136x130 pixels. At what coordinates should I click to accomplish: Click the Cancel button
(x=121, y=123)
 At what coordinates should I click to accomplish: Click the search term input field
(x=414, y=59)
**********
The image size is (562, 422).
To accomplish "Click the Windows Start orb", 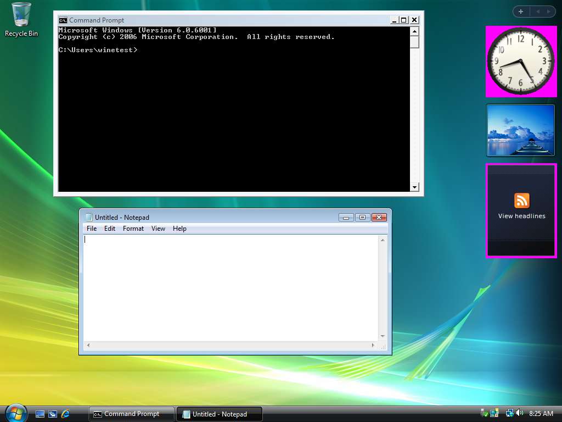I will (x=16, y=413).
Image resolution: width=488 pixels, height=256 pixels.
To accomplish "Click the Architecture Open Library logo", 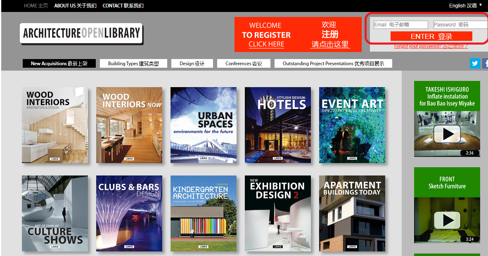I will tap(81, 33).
**********
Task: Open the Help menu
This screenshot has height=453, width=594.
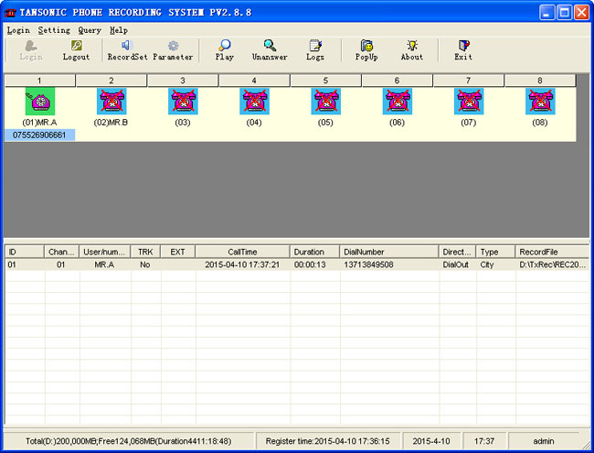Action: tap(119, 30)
**********
# [Directions]
Return the rows from the line with "term input field" through the line with "(x=414, y=59)", both included, character for character as they appear.

# [Response to this task]
 At what coordinates should I click to accomplish: Click the search term input field
(x=414, y=59)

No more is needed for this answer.